Ongoing studies are evaluating not only detection rates but also outcomes, cost-effectiveness and optimal follow-up strategies. Regulatory bodies have not yet endorsed universal screening.
For now, Dr Rao suggests a selective approach. “They may be considered in high-risk individuals, such as those with strong family histories or known genetic mutations. Even then, they should complement established screening tools like mammography or colonoscopy, not replace them.”
Clear clinical guidelines are still evolving. Questions remain about who should be tested, how positive results should be evaluated and how to minimise overdiagnosis and unnecessary interventions.
What Should People Know About Cancer Testing?
Cancer remains one of the leading causes of death globally, with millions of new diagnoses each year. Earlier detection has long been the central ambition of oncology.

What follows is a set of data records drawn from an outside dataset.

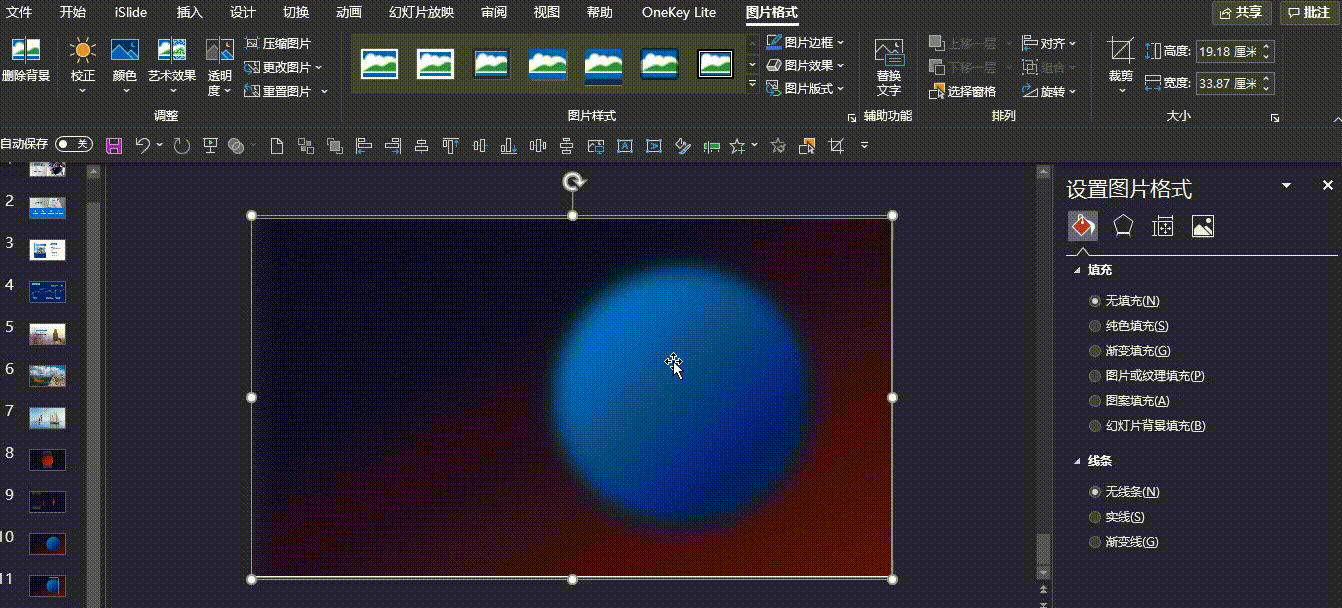
Task: Toggle the AutoSave (自动保存) switch
Action: click(75, 145)
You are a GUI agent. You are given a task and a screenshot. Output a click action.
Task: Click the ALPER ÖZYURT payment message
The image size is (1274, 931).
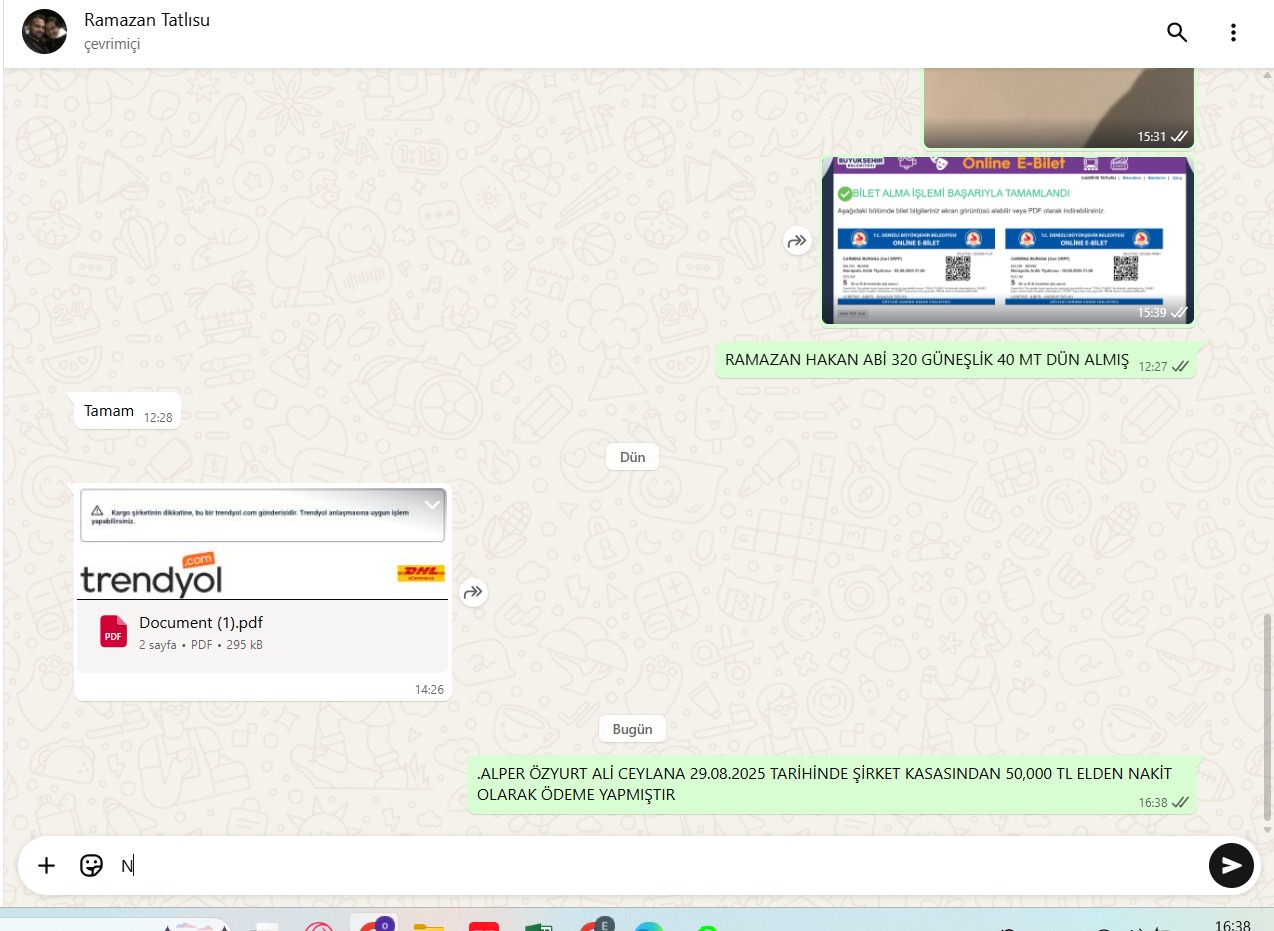click(x=824, y=785)
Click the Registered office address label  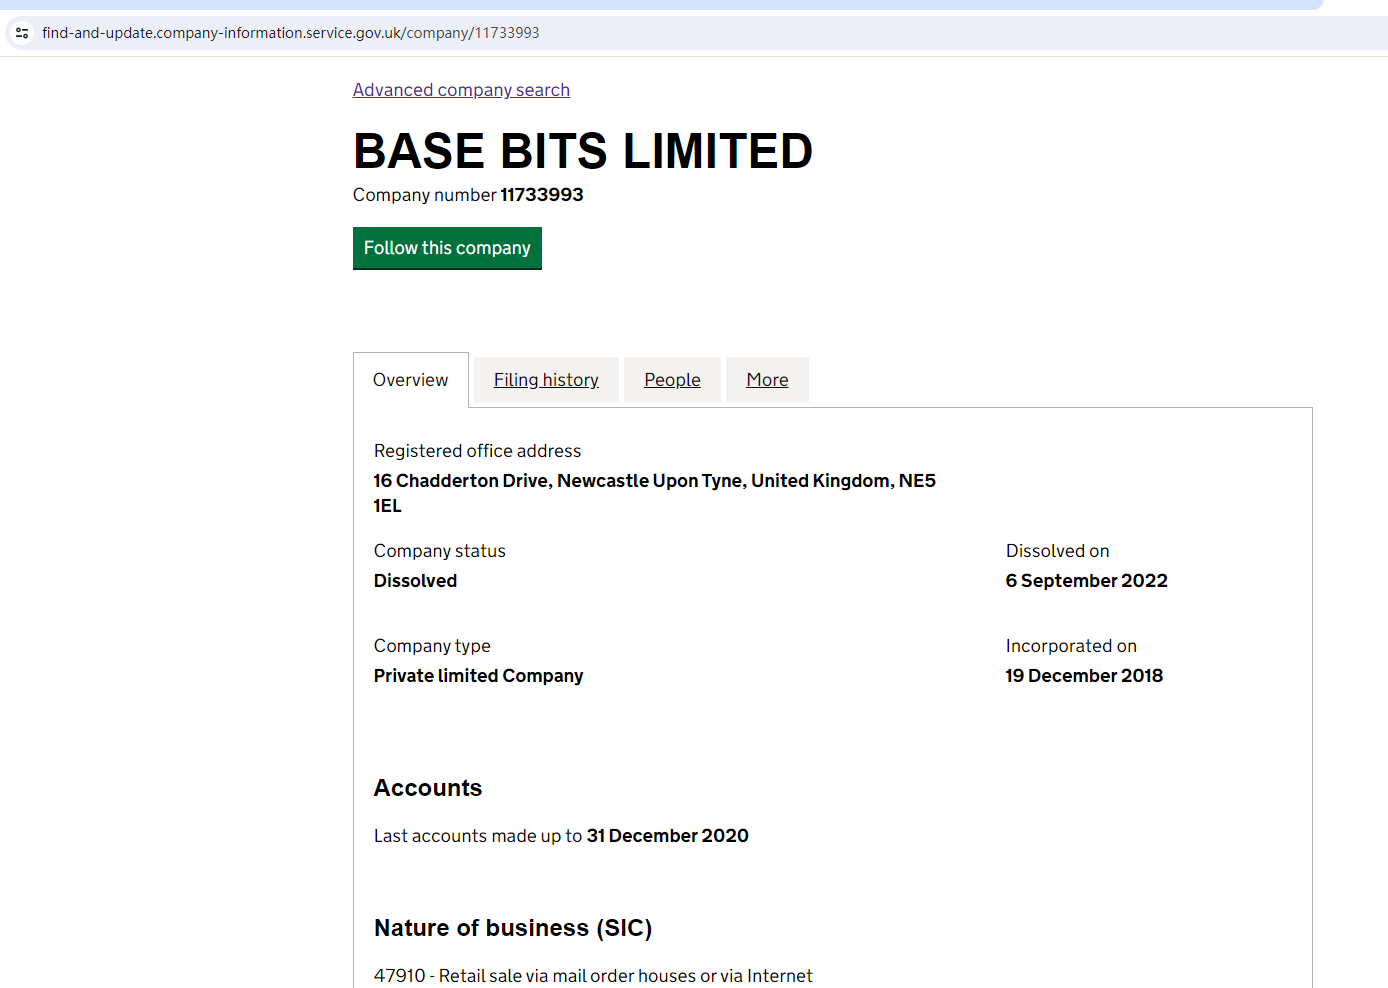(x=477, y=451)
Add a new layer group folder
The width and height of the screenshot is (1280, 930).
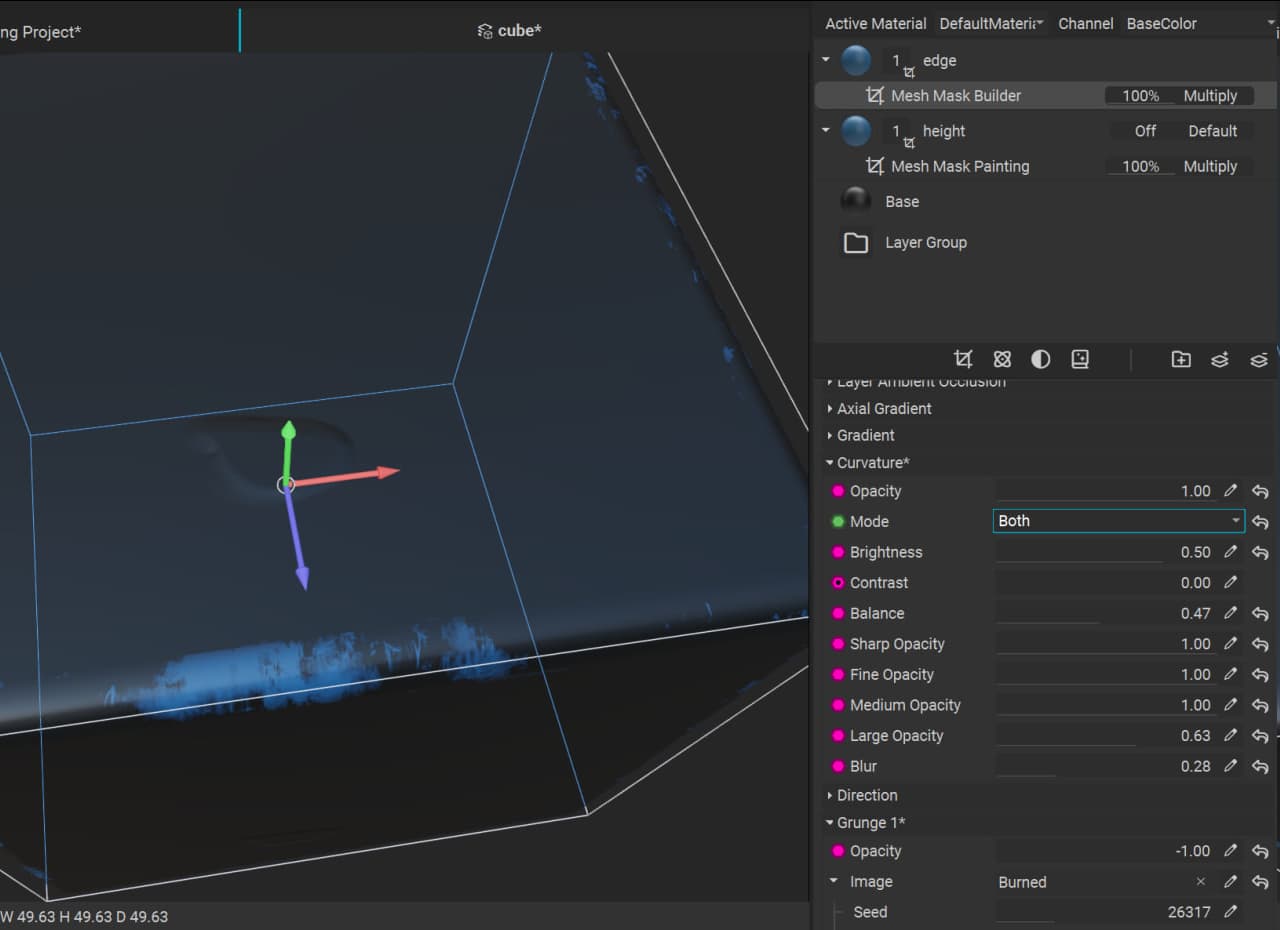[x=1181, y=360]
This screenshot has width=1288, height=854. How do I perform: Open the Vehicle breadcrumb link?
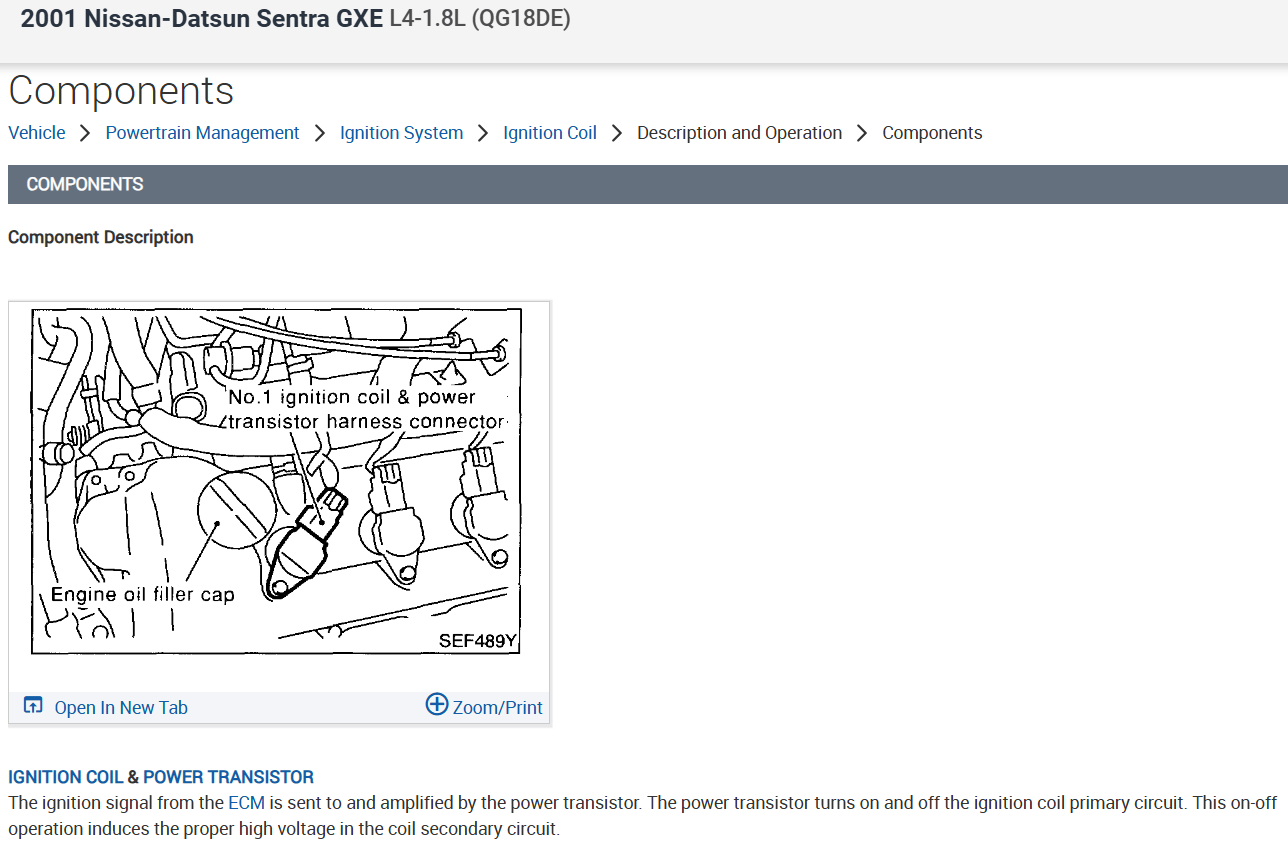(37, 133)
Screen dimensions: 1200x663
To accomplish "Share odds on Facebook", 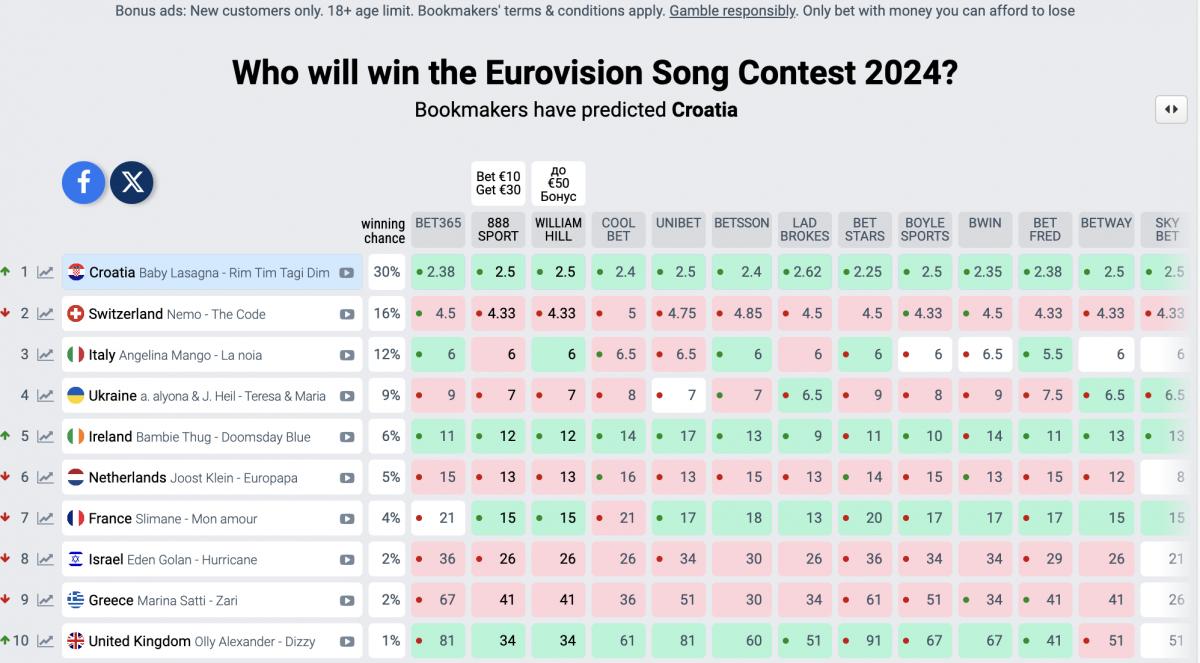I will (84, 182).
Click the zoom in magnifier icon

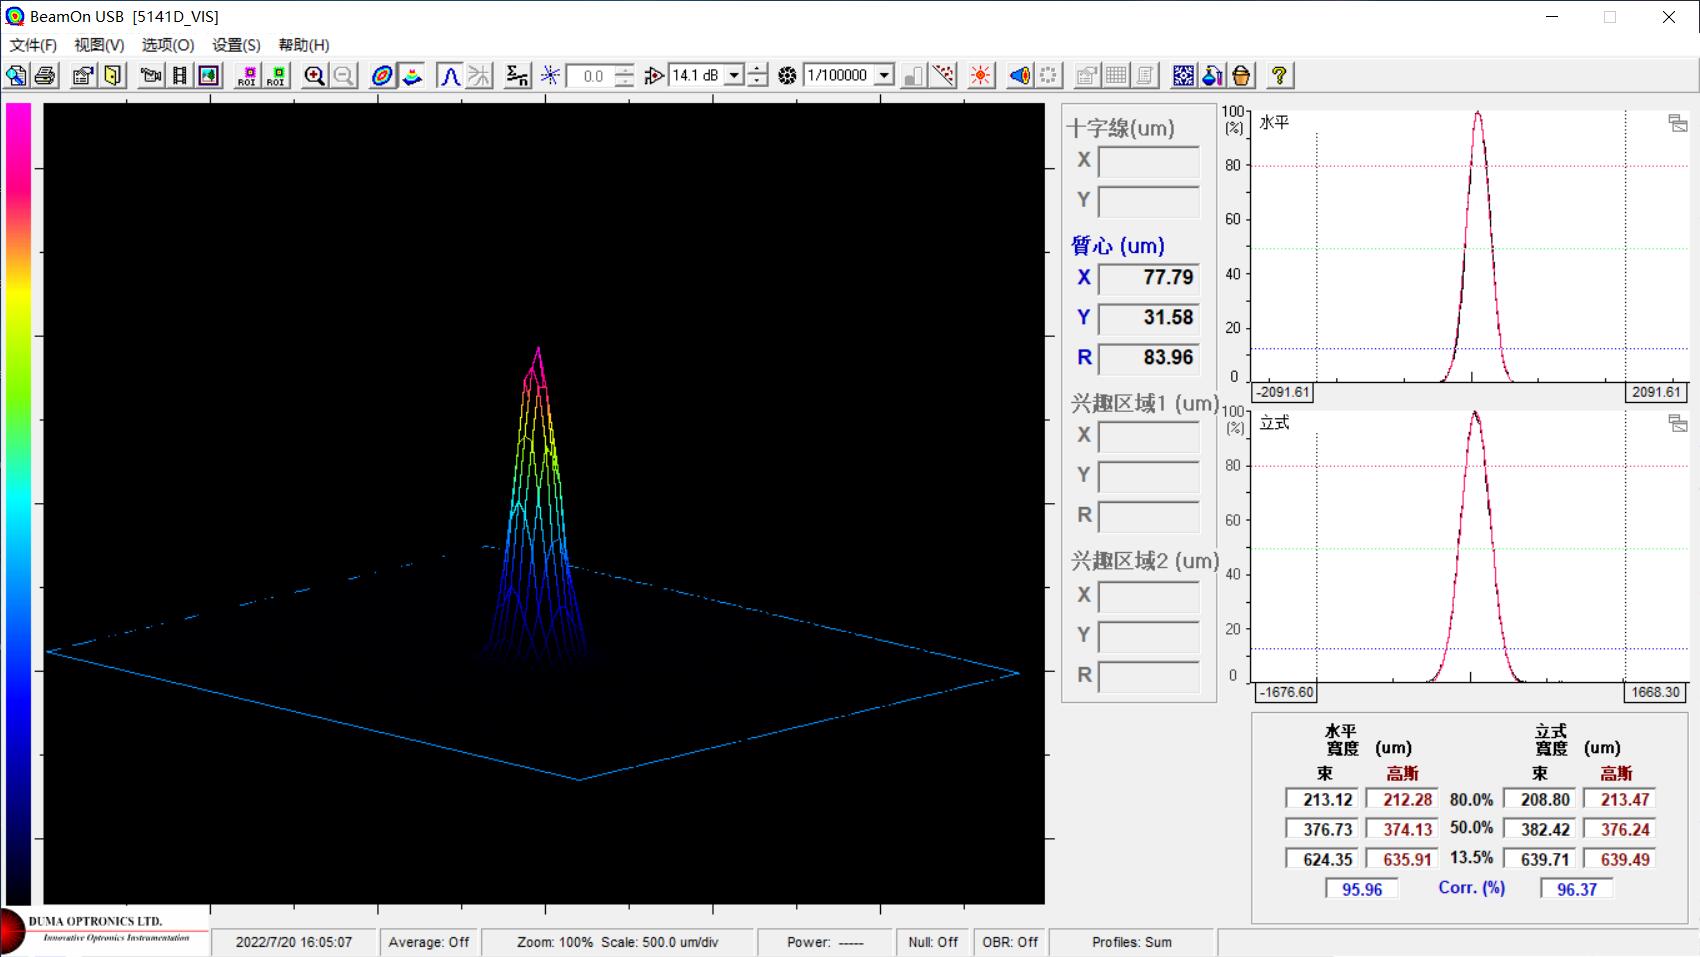(315, 76)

Multi-cancer blood tests represent a bold attempt to rethink screening. Yet, as experts stress, medicine advances step by step.
The responsible path forward lies in evidence, careful clinical judgement and patient-specific risk assessment. For now, established screening programmes, clinical vigilance and informed conversations with oncologists remain the foundation of early detection. One blood test may eventually change cancer care. In 2026, it is a powerful tool in development, not a standalone solution.